Я глядел на него, глядел; встал, заходил по комнате, остановился в ногах кровати и снова уставился. Мне никак не удавалось удержать его лицо в фокусе. Он, опустив глаза, смотрел на пятнистые старческие руки.

– Я просто подумал, что тебе надо знать, как я поступил, – сказал он виновато.

– Как ты поступил? – отупело переспросил я.

– Не понимаешь? Вижу, не понимаешь. Ну… важно, чтобы рядом был человек, который жил в прежние времена, хорошо их знает…

– Но если ты на самом деле тогда не жил!

– Выдумал. И к тому же я тогда жил. Жил в прежние времена. Не так долго, и мало что понимал тогда, но жил. Я не врал напропалую. Просто приукрашивал.

Мне по-прежнему не верилось.

– Но зачем? – вскричал я.

Он молчал долго-долго. Ветер воем выражал мою растерянность.

– Как бы тебе объяснить, – устало отвечал старик. – Может, чтобы сохранить все стоящее, что было в нашем прошлом? Чтобы поддержать наш дух. Как эта книга. Неизвестно, было все на самом деле или не было. Может, Глен Баум обогнул земной шар. А может, Уэнтуорт выдумал все, не выходя из своей мастерской. Главное – раз книга есть, значит, описанное в ней произошло. Американец обогнул земной шар. Она нужна нам, даже если все в ней – ложь. Понимаешь?

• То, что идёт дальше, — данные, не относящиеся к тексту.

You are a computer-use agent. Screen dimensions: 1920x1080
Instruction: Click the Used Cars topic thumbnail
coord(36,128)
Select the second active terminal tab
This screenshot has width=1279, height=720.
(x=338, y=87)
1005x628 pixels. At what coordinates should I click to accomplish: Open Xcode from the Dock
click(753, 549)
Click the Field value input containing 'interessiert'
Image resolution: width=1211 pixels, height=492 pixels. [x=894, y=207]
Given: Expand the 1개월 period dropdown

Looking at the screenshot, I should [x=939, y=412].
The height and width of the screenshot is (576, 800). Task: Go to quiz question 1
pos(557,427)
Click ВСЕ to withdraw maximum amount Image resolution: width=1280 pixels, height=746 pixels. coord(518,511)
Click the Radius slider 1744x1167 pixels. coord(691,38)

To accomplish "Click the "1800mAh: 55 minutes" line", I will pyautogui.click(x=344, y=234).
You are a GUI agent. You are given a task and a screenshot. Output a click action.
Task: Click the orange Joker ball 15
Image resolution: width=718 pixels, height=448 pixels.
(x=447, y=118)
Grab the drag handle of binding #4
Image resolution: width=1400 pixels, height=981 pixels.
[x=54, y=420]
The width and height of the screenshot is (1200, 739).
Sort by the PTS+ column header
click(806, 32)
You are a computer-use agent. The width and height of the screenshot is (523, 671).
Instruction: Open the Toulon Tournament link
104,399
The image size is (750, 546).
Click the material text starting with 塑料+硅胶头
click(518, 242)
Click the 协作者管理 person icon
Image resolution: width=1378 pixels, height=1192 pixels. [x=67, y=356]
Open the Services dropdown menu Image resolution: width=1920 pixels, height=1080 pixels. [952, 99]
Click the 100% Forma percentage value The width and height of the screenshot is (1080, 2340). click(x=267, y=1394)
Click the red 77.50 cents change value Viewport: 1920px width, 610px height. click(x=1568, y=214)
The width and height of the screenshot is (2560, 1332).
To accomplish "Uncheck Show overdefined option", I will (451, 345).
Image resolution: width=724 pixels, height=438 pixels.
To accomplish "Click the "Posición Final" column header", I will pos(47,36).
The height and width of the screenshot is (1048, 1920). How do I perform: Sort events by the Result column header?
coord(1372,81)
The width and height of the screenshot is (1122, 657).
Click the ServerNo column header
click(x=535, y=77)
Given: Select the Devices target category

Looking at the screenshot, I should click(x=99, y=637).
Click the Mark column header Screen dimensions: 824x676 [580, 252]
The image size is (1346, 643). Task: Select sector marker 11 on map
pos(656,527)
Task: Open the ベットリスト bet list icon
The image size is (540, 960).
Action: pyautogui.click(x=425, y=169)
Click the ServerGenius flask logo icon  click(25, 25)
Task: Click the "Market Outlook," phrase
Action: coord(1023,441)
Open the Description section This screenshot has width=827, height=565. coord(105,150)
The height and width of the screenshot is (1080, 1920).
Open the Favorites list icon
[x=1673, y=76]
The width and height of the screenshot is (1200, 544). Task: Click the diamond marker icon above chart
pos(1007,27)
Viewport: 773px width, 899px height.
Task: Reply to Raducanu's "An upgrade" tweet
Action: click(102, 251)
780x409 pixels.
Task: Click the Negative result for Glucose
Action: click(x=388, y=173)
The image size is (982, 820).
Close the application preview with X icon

Я помотал головой, не в силах отвечать. Он вздохнул, отвернулся, легонько стукнулся затылком о пустую бочку. Миллионы мыслей теснились у меня в голове, но сказал я, не думая, севшим от обиды голосом:

– Значит, ты все-таки не встречался со своим двойником.

– Не встречался. Все выдумал. Много чего выдумал.

– Но зачем, Том? Зачем?

Я снова заходил по комнате, чтобы он не видел моих слез.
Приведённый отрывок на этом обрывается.